Being proficient in engineering, he determined to adopt that as a profession, and in the same year entered the University of Virginia, where he remained one session, then accompanied his father to France. After a year devoted to the study of mathematics and French, he successfully passed an examination for entrance in the Government Engineering School of France, the Ecole des ponts et Chaussees. After graduation in 1854, he was offered a position in the French Northern Railway Company but instead returned to the United States, where he served in the engineering corps of the Virginia Midland Railway.

Later Rives accepted a civil engineering position in Washington D.C., teaming with Captain Montgomery C. Meigs of the United States Corps of Engineers. There he served a year as Assistant Engineer for the United States Capitol and various Post Office buildings. He was appointed engineer-in-charge in the Department of the Interior under President Franklin Pierce, to report upon the best location for a bridge across the Potomac River. He presented details and estimates for the project in the 1857 "Congressional records". The report was favorably received, and Rives was selected to make calculations and estimates for this Cabin John bridge, which was built under his supervision.

He returned to Virginia, his native state, upon its secession from the Union. Three days later he received the commission of captain of engineers from the state of Virginia, and was directed to report to Colonel Andrew Talcott, at that time chief engineer of the state. Rives was assigned to duty on the lower Virginia Peninsula, and upon the resignation of Colonel Talcott was soon made acting chief engineer of the state of Virginia.

When the Engineer Bureau of the Confederate States of America was established in 1861, Rives was named Assistant Chief Engineer. He frequently served as Acting Chief Engineer, basically leading the bureau from late 1861 to mid 1864. Throughout the war the Confederate States Army officer was successively promoted to major, lieutenant-colonel and eventually colonel of engineers. Meanwhile his father served in the Confederate States Congress.

After the war he was offered a professorship in several institutions of learning, and also a good architectural position under the United States government. He declined all of those, preferring to stay in Richmond and try to recover his fortunes as an engineer and architect. In 1868 he was division engineer of the Chesapeake and Ohio Railroad. In 1870 he was appointed chief engineer of the Mobile & Birmingham railroad. He was engineer in charge of the South & North Alabama railroad and part of the Louisville & Nashville system, which he completed in 1873. He was offered by Gen. William T. Sherman, for the Khedive of Egypt, the position of chief engineer of the civil works of Egypt, which position he declined to accept and of chief engineer and general superintendent of the Mobile & Ohio railroad.

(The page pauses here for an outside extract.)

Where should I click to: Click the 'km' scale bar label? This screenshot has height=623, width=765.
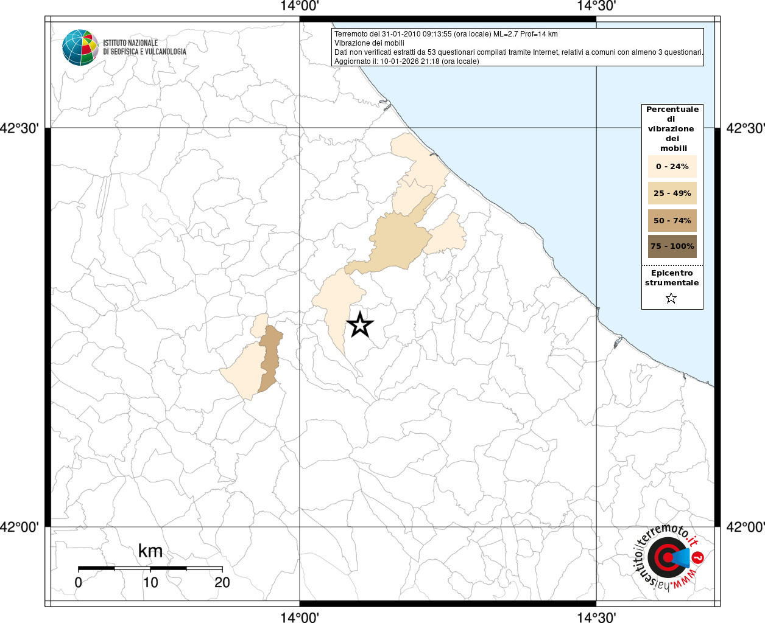coord(150,551)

In 1883, Rives became vice-president and general manager of the Richmond and Danville Railroad, now a part of the Southern Railway System. In 1886, was appointed a member of the United States commissioned to inspect and receive on the part of the government forty miles of the Northern Pacific Railroad in the state of Washington, and the following year became general superintendent of the Panama Railroad, and while with that railroad went to Paris, and concluded a traffic agreement with the Canal Company. He presented to the canal commission a plan for the completion of the Panama Canal, in which he had always taken a great interest. In 1894, he communicated to the director of the canal a plan for the construction of a part at La Boca in the vicinity of Panama, which if constructed would tend greatly to facilitate and increase the traffic across the isthmus.

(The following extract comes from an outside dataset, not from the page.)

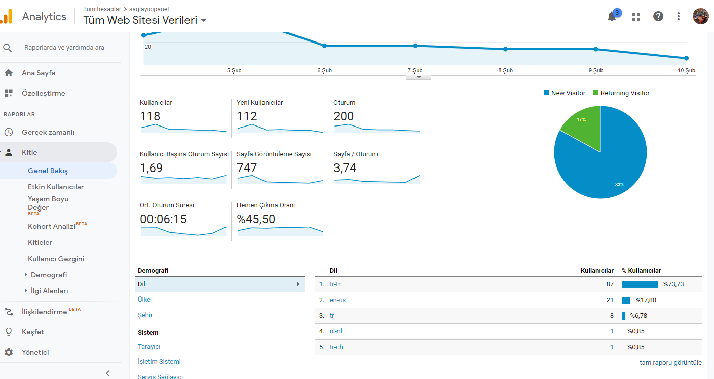Select Etkin Kullanıcılar in the sidebar

tap(56, 187)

After resigning his position with the Panama Railroad, he was made chief engineer of the Cape Cod Canal. He then was charged with the construction of the Vera Cruz and Pacific Railroad in Mexico, being named its vice president.

He died at Castle Hill on February 27, 1903. His papers are held at Duke University.

==Family==
Rives married Sadie MacMurdo, with whom he had three children: Amelia, who became a well-known author and wife of Prince Trubetskoy; Gertrude, the wife of Allen Potts, Esq.; and Miss Landon Rives.